__ABOUT THIS TASK__: Exactly the lines from the one containing "Click the 2025 x-axis label" through the one containing "Image resolution: width=641" in the listing below are to be copied, with the pictures left out.

__GIVEN DATA__:
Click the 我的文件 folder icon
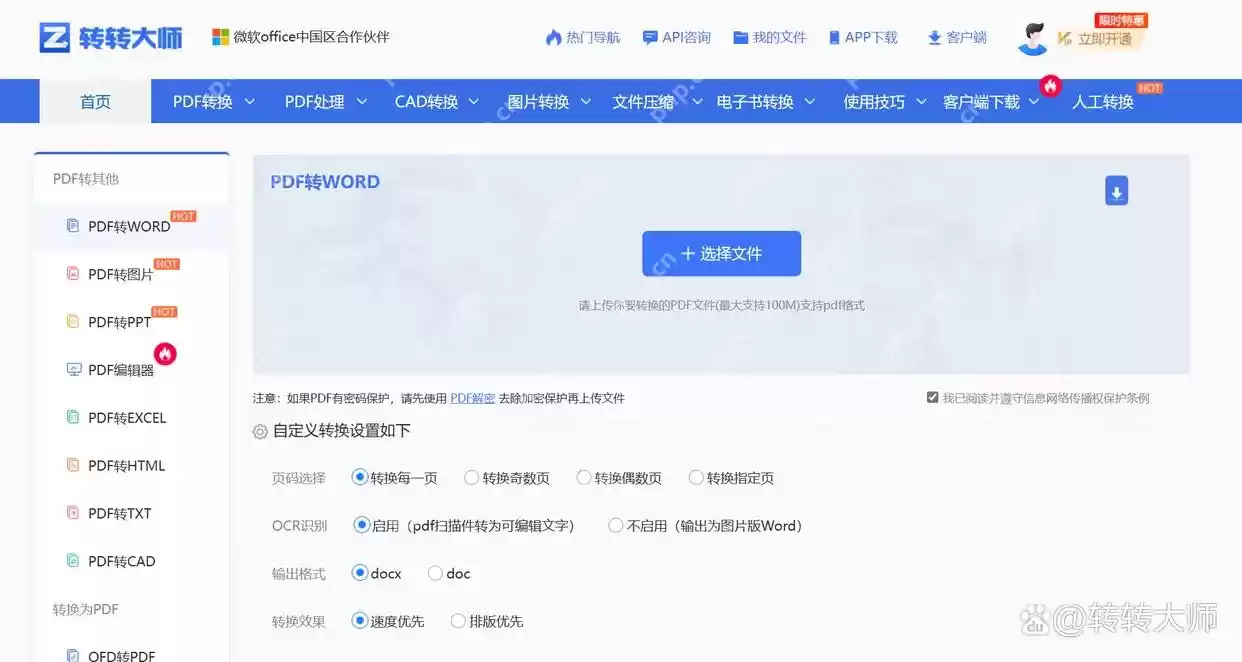The image size is (1242, 662). [x=740, y=37]
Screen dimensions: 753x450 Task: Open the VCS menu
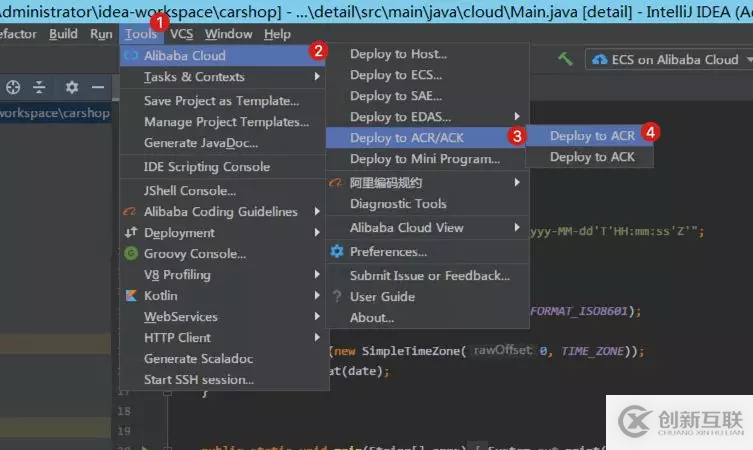click(181, 34)
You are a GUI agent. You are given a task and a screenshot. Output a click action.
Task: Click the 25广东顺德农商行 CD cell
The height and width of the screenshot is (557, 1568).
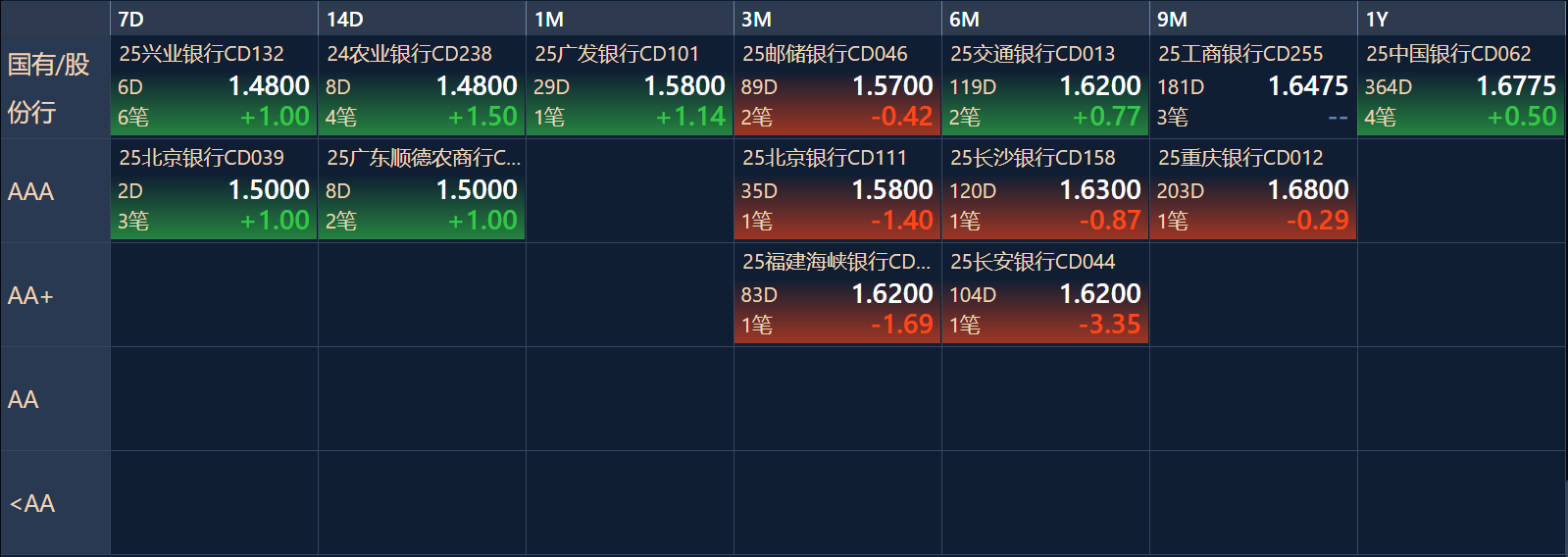422,190
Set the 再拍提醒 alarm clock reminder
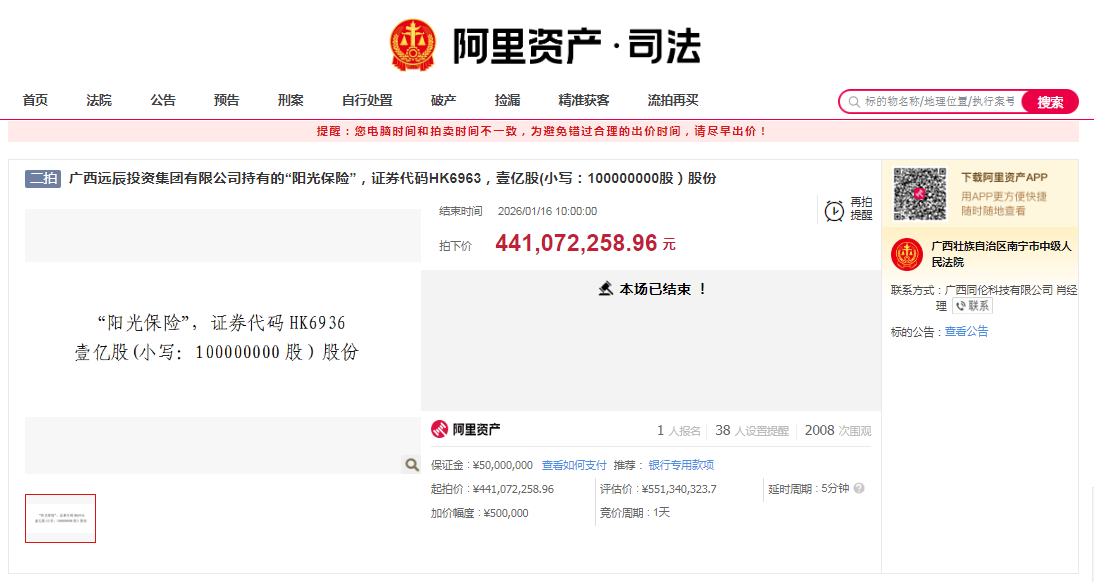The height and width of the screenshot is (582, 1094). point(834,210)
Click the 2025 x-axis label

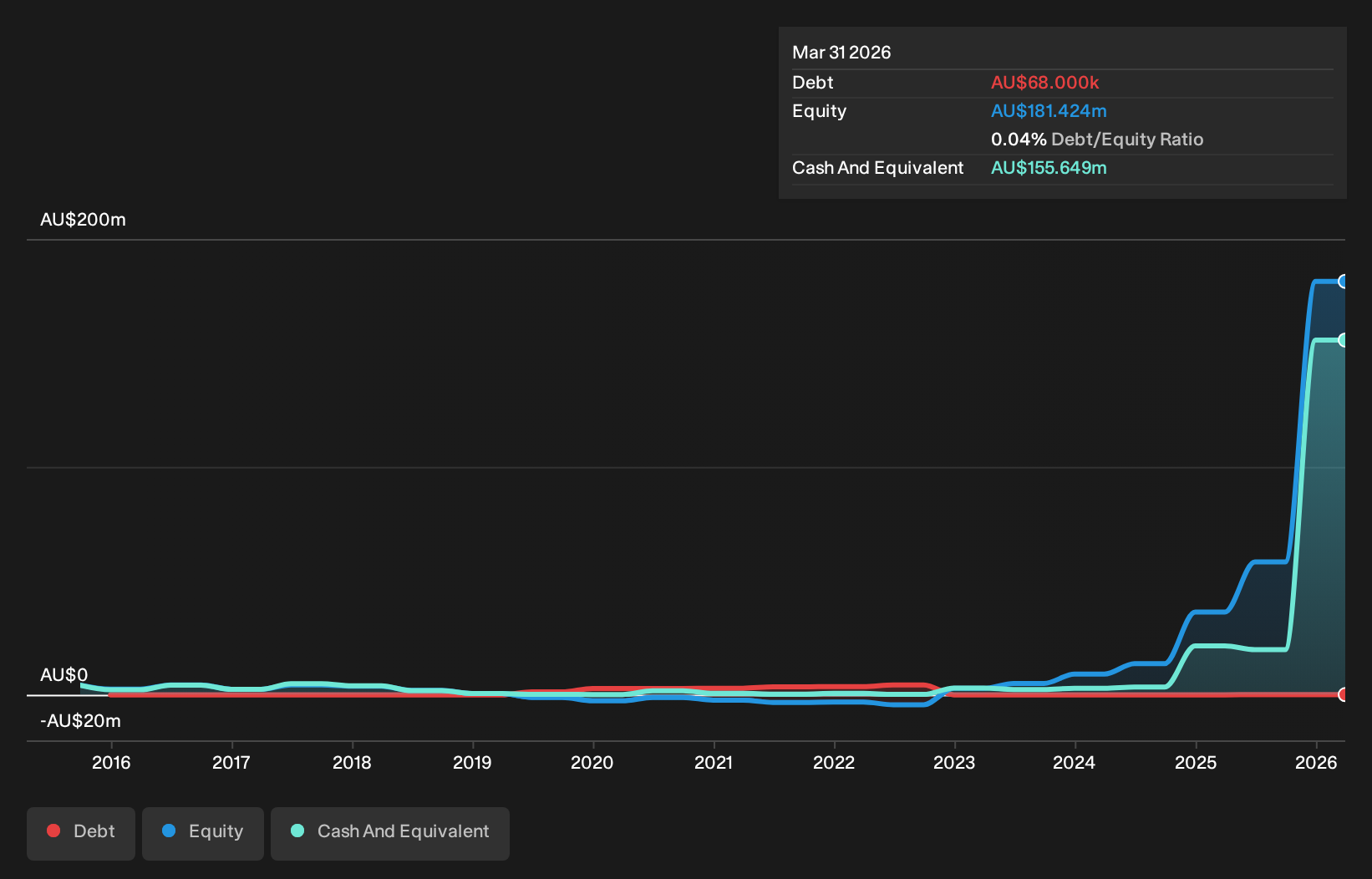[x=1196, y=762]
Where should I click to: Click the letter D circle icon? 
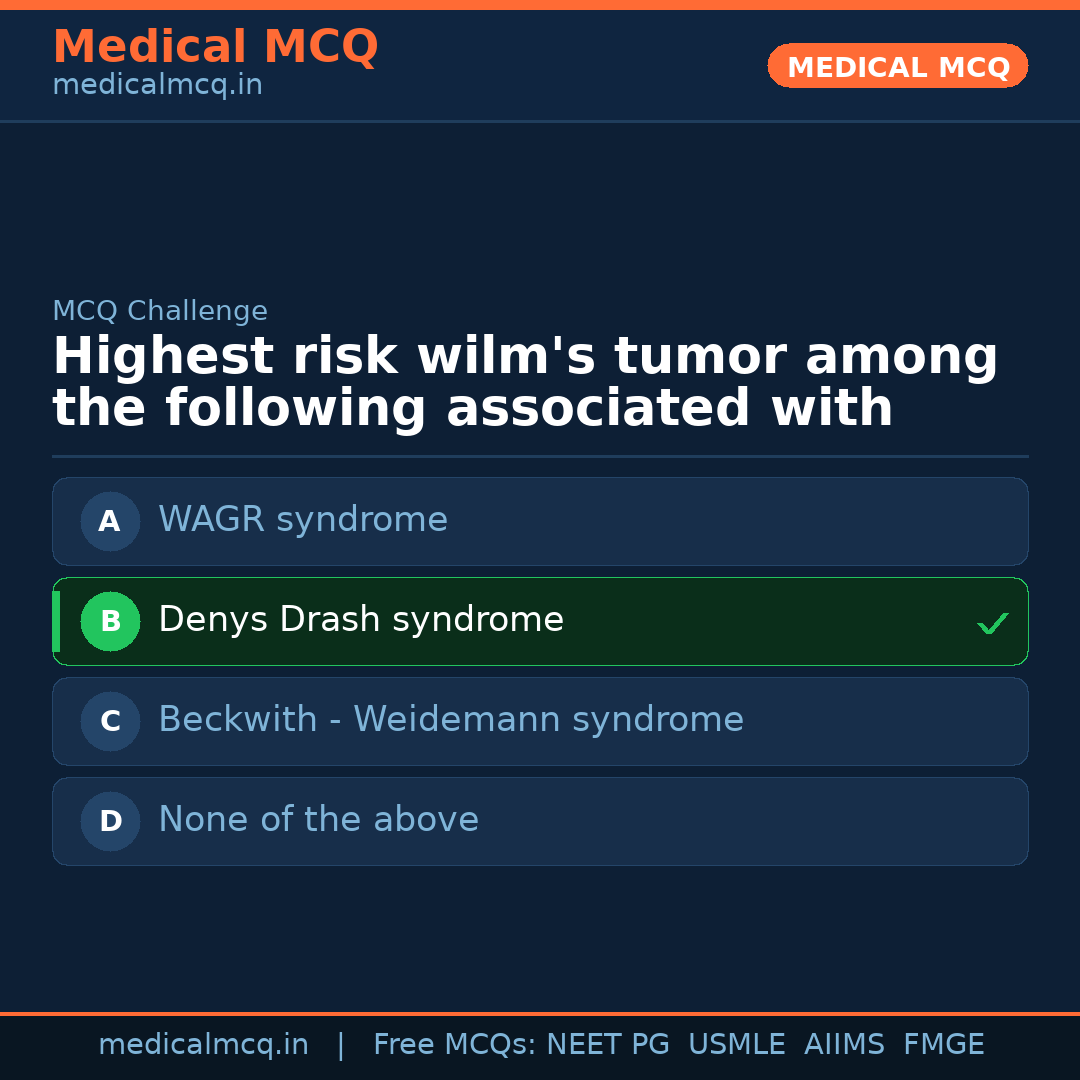pos(110,821)
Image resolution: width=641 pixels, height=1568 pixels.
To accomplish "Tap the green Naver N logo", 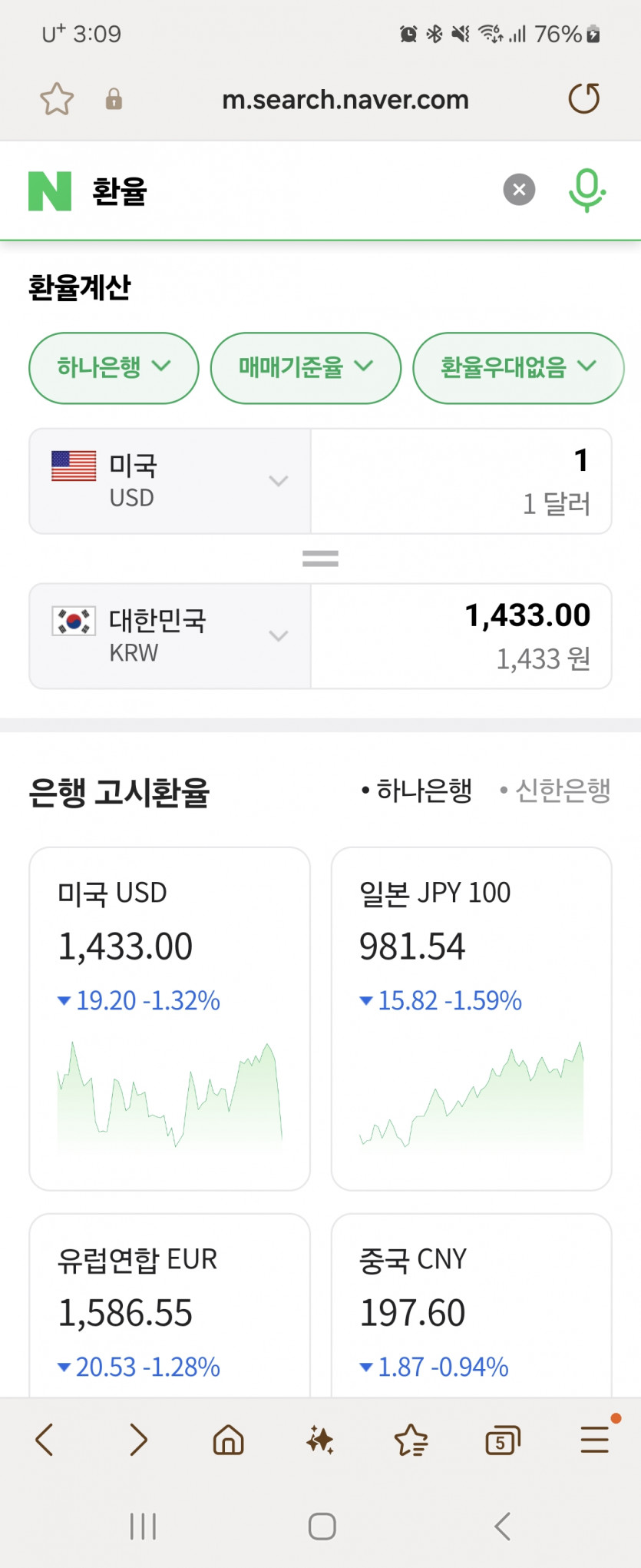I will 50,191.
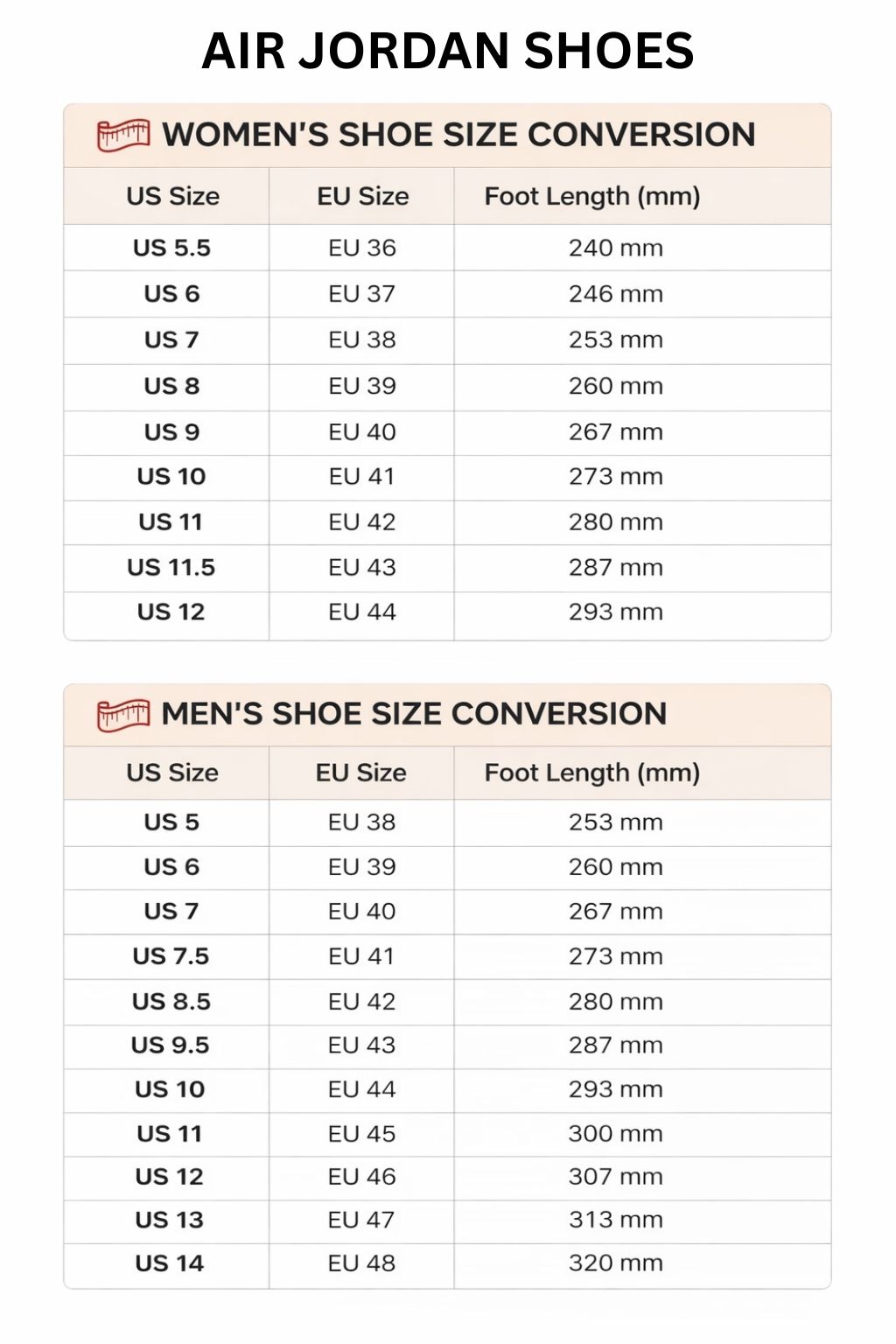Select the EU 36 cell
The width and height of the screenshot is (896, 1344).
[361, 248]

__SOLUTION__:
Click the 2025 x-axis label

[x=1196, y=762]
Where should I click to: Click the letter D circle icon? 
pos(110,821)
Image resolution: width=641 pixels, height=1568 pixels.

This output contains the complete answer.